(INPUT FOR THIS TASK begins)

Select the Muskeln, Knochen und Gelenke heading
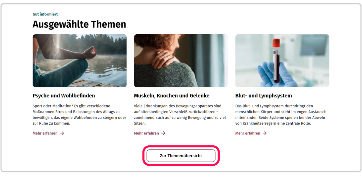362x194 pixels. [x=172, y=96]
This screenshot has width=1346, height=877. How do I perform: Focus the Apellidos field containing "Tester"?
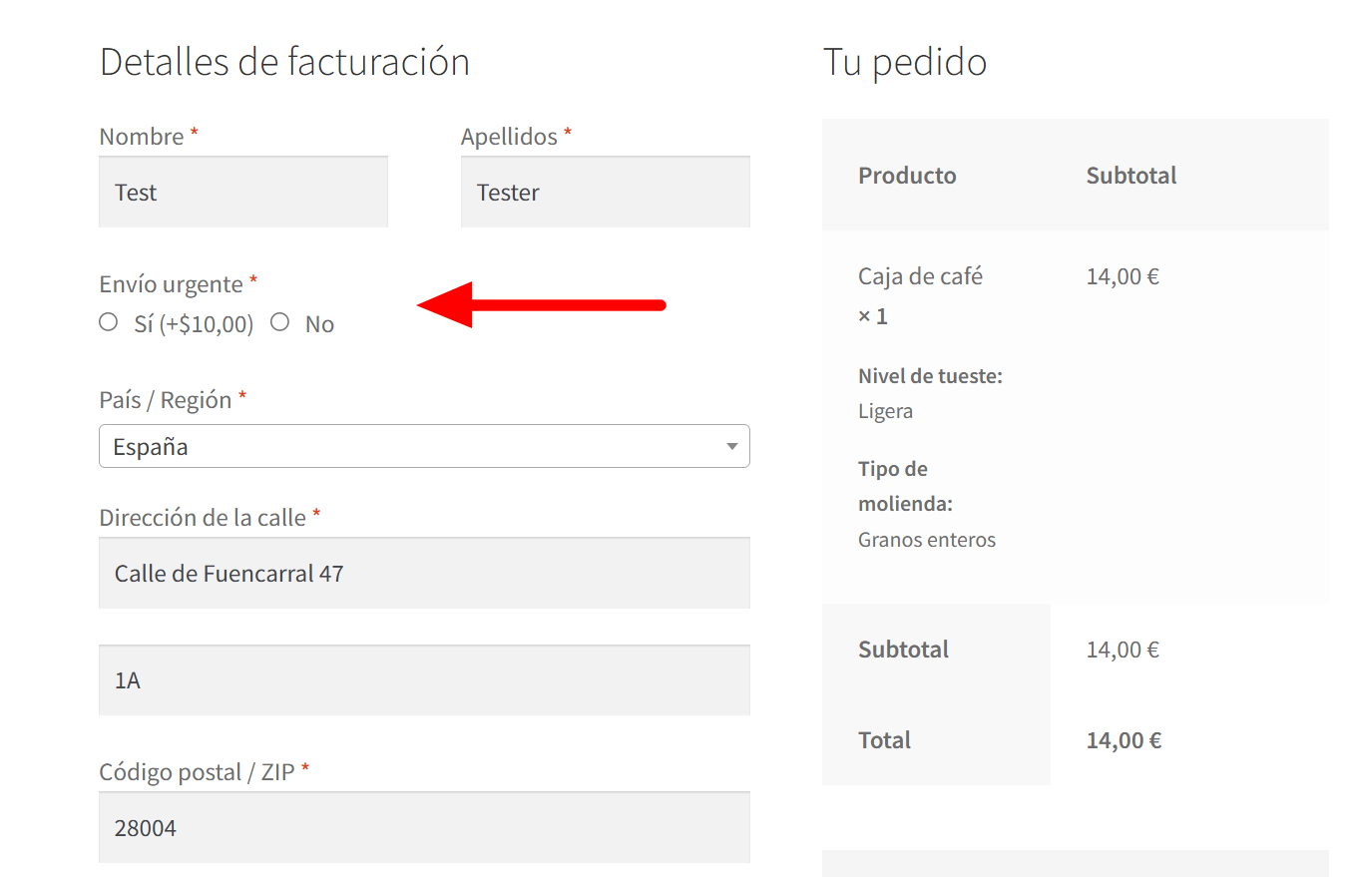pos(605,193)
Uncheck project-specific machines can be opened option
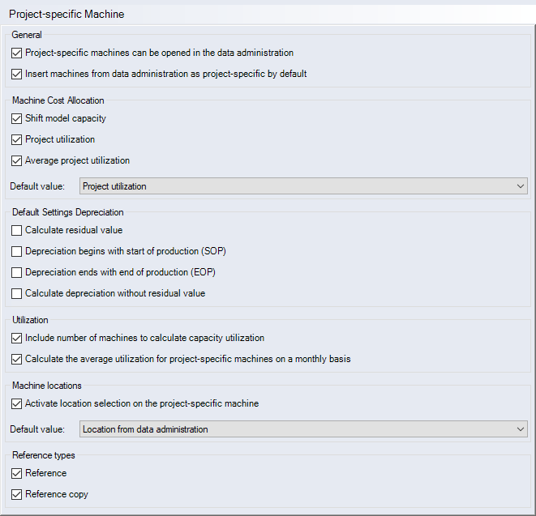The image size is (536, 516). (x=17, y=53)
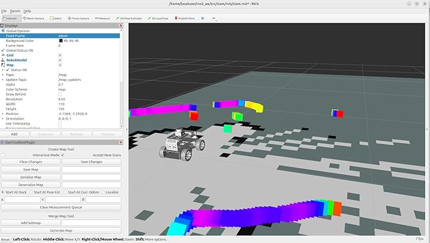The height and width of the screenshot is (243, 430).
Task: Expand the Position property row
Action: click(x=3, y=114)
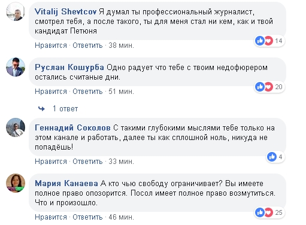Open Геннадий Соколов's avatar
The height and width of the screenshot is (225, 306).
[16, 127]
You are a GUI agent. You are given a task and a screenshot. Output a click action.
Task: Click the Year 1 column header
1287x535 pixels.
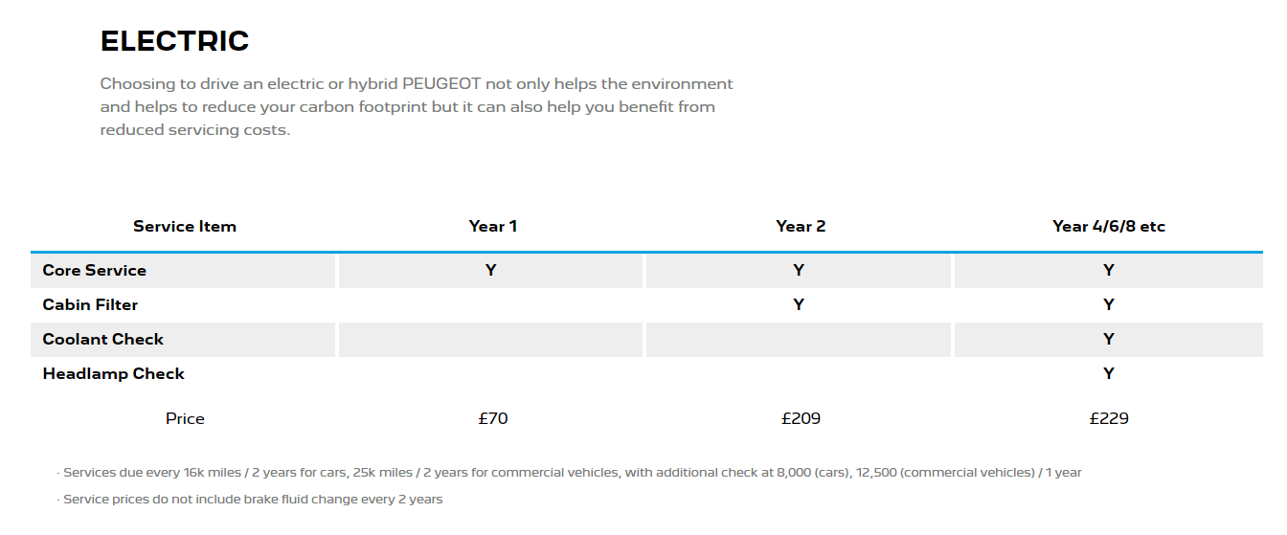pos(492,227)
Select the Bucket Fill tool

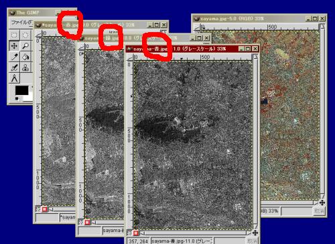(x=25, y=57)
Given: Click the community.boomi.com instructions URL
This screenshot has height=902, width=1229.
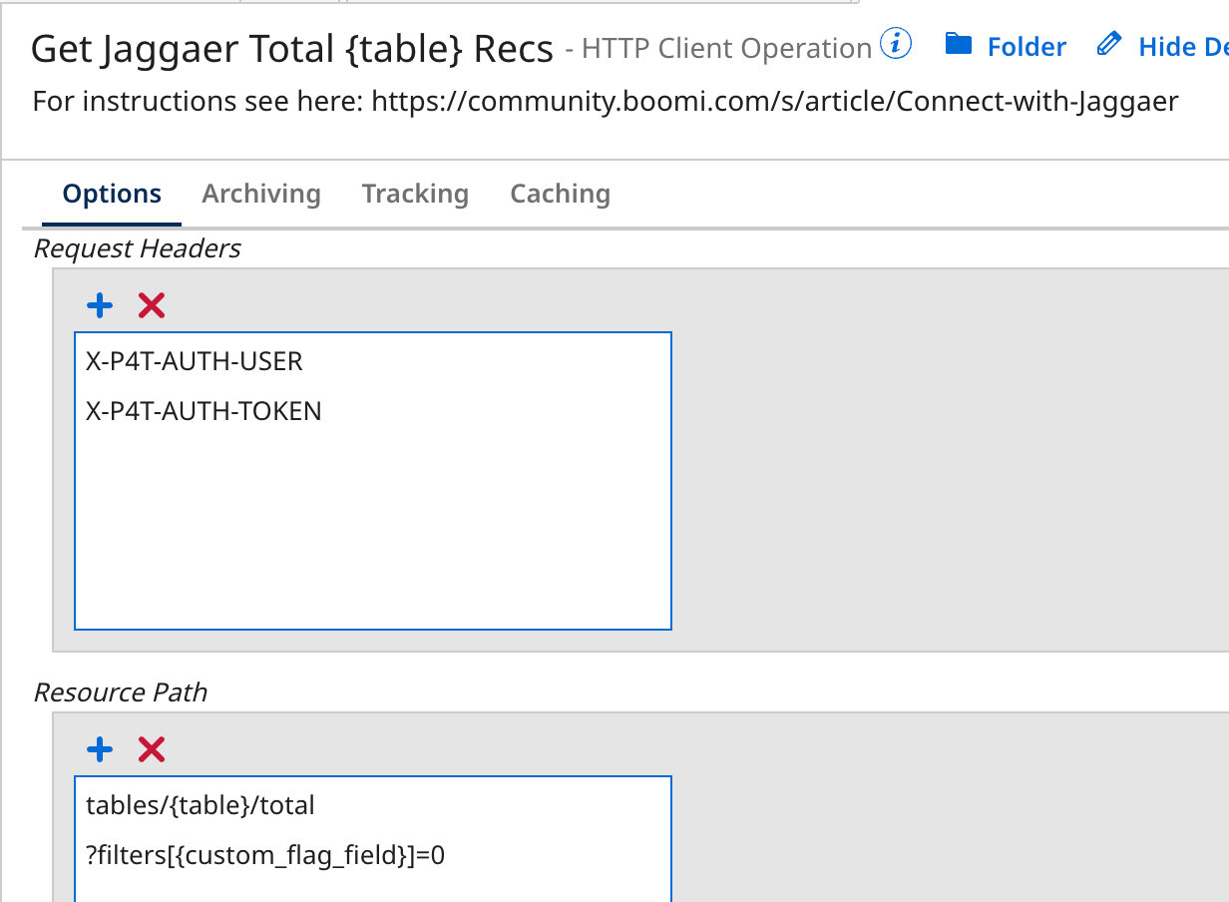Looking at the screenshot, I should point(775,101).
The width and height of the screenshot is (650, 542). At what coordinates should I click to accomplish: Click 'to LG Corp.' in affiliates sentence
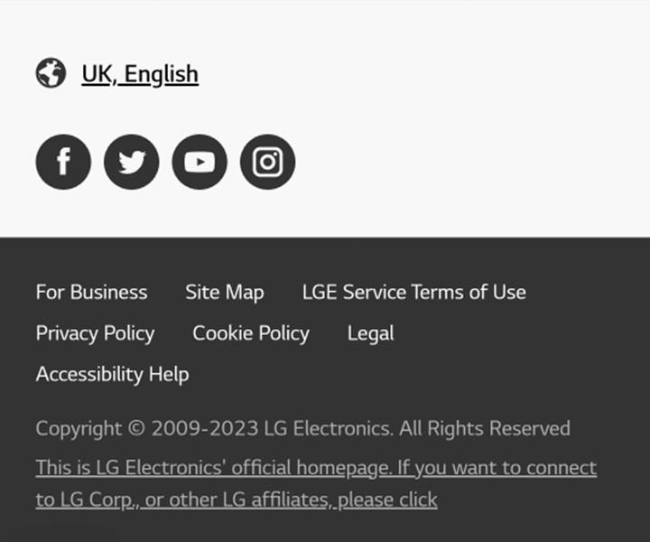(x=86, y=500)
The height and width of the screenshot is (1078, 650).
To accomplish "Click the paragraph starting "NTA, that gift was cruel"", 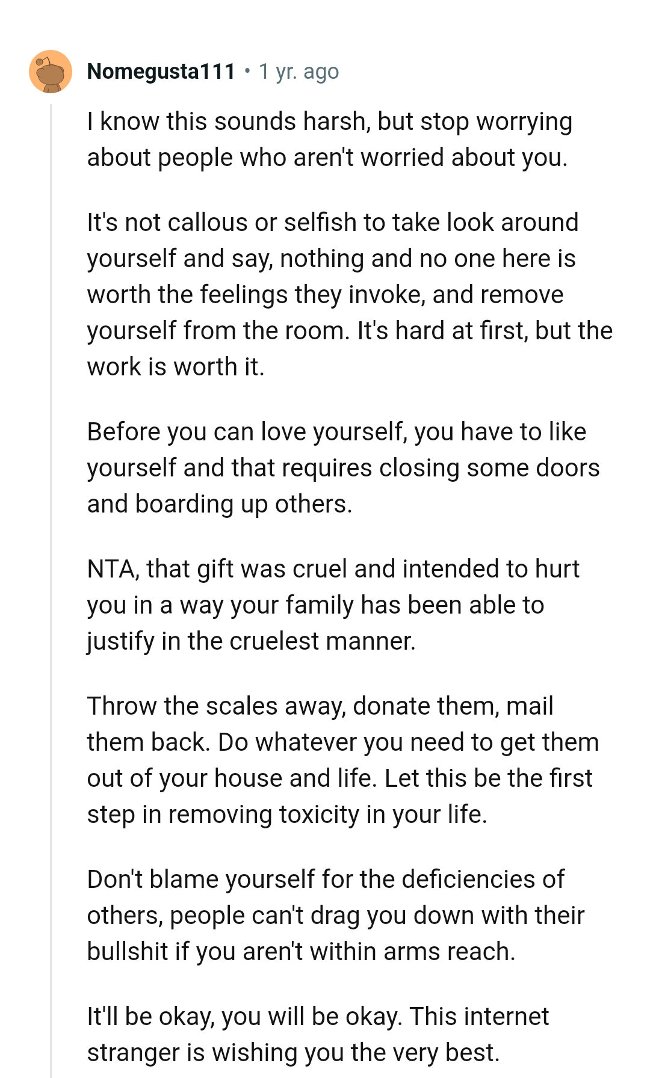I will pyautogui.click(x=333, y=605).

(INPUT FOR THIS TASK ends)

## REQUIREMENT
From the records above, copy exactly the stretch from the line holding "The width and" through the line holding "The height and width of the screenshot is (1078, 650).", both ends included, without the pictures.

## TASK SOLUTION
The width and height of the screenshot is (650, 542). At what coordinates should I click to accomplish: Click 'to LG Corp.' in affiliates sentence
(x=86, y=500)
The height and width of the screenshot is (1078, 650).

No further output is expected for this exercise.